Does Huawei’s Revenue Soaring Forecast A Difficult Year Ahead?

Rohit Yadav
Huawei
W3Schools

Eric Xu, the rotating chairman of Huawei, released the company’s growth report in their new year message to the employees. The company has hit a record high in revenue with $121.72 billion (850 billion yuan), which is 18% more than the previous year. However, the growth of Huawei is slower than the earlier projection. Xu mentioned that the prime reason for slower growth is due to getting blacklisted for trade by the U.S.

A Glance At The Sanction

In May, the U.S. has placed Huawei in the Entity List, which means the U.S. firms cannot trade technology without government approval. Trump government deemed Huawei as untrustworthy as it was alleged that the firm might be involved in spying on the U.S. citizens by smuggling the data to the Chinese government.
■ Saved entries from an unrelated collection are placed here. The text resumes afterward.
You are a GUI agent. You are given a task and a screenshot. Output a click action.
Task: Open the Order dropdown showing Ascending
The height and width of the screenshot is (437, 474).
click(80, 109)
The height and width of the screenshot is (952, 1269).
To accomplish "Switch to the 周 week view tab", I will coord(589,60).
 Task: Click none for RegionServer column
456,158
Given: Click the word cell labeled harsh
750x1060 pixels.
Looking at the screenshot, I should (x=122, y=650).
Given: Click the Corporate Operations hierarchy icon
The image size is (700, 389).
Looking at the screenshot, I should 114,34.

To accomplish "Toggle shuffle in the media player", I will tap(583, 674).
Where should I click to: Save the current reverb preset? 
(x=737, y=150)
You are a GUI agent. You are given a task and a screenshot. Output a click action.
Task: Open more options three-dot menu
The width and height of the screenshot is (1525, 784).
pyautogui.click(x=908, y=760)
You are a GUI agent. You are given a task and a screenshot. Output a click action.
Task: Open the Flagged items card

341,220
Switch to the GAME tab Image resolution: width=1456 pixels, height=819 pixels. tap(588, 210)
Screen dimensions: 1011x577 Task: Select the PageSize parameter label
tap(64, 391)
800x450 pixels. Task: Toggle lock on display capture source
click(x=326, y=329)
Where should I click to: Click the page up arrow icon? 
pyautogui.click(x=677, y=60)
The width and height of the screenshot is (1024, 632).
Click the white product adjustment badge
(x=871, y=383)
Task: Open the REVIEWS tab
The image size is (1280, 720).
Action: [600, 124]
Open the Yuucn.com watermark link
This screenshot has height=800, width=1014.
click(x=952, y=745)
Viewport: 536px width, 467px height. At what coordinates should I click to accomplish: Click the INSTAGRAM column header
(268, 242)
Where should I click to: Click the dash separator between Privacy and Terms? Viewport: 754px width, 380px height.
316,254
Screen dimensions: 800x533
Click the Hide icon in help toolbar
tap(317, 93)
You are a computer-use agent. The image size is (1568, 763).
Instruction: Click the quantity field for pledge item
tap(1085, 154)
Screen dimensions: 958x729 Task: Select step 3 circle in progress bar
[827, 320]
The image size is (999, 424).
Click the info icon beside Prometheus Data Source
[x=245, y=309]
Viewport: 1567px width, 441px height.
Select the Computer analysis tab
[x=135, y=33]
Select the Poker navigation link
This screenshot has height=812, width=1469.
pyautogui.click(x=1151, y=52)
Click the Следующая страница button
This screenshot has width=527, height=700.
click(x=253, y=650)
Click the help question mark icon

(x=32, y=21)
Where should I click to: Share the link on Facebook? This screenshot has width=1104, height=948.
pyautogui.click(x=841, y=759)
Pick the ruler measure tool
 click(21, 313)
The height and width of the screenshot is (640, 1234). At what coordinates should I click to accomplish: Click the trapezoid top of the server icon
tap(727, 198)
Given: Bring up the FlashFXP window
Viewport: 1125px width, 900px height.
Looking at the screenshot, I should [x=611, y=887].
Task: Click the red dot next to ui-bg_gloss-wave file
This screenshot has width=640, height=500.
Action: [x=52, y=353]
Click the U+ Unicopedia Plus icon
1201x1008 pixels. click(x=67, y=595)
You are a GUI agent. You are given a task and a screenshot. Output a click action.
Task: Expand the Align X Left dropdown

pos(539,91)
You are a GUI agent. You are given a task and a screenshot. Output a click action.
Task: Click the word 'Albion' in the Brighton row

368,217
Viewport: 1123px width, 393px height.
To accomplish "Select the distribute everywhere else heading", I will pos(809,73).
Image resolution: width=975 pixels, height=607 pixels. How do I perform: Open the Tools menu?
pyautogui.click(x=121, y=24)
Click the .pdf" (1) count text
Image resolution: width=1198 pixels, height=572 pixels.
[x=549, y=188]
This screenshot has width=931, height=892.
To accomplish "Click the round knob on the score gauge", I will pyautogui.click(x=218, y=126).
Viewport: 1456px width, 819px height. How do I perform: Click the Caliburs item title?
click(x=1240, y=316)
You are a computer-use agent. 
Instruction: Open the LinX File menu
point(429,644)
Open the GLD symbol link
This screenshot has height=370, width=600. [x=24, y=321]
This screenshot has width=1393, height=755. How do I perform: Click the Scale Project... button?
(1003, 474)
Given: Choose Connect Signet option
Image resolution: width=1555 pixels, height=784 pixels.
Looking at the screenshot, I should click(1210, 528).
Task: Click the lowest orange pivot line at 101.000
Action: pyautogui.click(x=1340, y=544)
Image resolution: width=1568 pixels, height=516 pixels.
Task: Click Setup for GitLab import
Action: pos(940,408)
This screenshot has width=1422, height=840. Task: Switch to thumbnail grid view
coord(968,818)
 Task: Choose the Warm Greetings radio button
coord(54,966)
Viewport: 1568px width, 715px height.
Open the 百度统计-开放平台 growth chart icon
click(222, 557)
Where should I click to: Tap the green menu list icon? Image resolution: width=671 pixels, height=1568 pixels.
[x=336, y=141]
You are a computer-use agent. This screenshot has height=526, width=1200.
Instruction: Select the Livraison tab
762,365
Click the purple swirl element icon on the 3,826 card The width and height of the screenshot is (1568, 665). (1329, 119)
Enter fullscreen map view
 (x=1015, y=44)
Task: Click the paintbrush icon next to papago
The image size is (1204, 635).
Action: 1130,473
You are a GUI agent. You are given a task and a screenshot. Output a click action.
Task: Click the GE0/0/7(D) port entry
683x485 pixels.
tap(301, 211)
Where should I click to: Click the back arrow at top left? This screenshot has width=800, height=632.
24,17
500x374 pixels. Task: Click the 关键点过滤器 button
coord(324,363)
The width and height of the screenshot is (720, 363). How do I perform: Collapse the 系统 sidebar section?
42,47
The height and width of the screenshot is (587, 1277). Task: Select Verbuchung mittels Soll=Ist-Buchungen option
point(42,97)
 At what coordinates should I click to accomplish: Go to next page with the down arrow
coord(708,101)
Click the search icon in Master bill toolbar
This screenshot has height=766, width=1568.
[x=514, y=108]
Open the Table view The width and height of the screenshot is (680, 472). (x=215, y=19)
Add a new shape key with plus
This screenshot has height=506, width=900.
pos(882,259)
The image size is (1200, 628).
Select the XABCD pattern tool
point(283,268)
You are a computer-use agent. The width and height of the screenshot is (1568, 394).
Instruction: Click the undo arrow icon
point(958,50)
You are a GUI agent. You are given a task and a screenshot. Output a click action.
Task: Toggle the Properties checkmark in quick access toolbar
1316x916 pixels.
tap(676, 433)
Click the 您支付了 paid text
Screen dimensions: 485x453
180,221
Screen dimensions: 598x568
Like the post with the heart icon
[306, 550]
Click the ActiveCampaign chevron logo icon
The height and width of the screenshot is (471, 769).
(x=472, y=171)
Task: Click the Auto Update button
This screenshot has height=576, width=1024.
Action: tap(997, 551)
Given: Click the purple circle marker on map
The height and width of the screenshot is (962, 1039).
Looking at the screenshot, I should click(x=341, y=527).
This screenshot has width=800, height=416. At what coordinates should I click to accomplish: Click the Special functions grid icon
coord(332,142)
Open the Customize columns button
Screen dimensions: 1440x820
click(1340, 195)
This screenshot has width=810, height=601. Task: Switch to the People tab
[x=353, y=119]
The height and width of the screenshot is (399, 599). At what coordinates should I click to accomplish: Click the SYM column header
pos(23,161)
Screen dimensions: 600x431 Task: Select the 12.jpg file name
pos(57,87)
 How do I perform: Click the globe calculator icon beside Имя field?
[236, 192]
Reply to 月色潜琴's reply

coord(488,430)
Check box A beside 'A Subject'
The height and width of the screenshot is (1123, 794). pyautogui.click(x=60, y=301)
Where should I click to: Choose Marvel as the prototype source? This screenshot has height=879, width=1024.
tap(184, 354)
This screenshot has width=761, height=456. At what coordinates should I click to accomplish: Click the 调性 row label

Many looked at this as a crackdown at China for the trade war between the two countries.

The sanction barred the Chinese firm from using Google services like Maps, Gmail, and Search. This lead to a considerable dent in Huawei’s future roadmap, which was evident when the Ren Zhengfei – the founder of the company – said that the annual revenue would remain flat till the end of 2020 at about $100 billion. However, the $120 billion in revenue in 2019 came as a surprise for everyone.



Driving Force

In the letter, the rotating chairman had stressed that the U.S. government stands on Huawei is strategic and long-term. Consequently, he was bearish, as he said that the companies would have tough times ahead. In 2020 we will continue to remain on the U.S. entity list,” said Xu. 

Despite the ban, Huawei reported resilient sales in 2019, due to an increase in the sales of mobile phones. The company sold 240 million phones in 2019, retained its second position in terms of units sold. Huawei overpowered Apple last year by selling 200 million phones, thereby, gaining the second position behind Samsung.

Being an open-source platform, Android has been exempted by Huawei from the use of their operating system, which allowed them to keep their business resilient. “Huawei has managed well for two reasons — firstly, because it has replaced U.S. components remarkably quickly, and secondly because the entity list designation still permits the company to buy goods from many U.S. companies,” said Dan Wang of Gavekal Dragonomics, a Beijing-based research firm. “There’s a risk, however, that the U.S. government escalates sanctions and removes the latter option.”

Future Roadmap

“We are trying to build a mobile ecosystem. Most of the key apps, such as navigation, payments, gaming, and messaging, will be ready soon” said Charles Peng, Huawei’s consumer head of India. “We will leverage a substantial Indian developer base alongside Chinese equivalents to deliver alternatives to Google Gmail, YouTube, maps, and others. The company has also developed its operating system – Harmony – to completely replace Android as a workaround for the ban. 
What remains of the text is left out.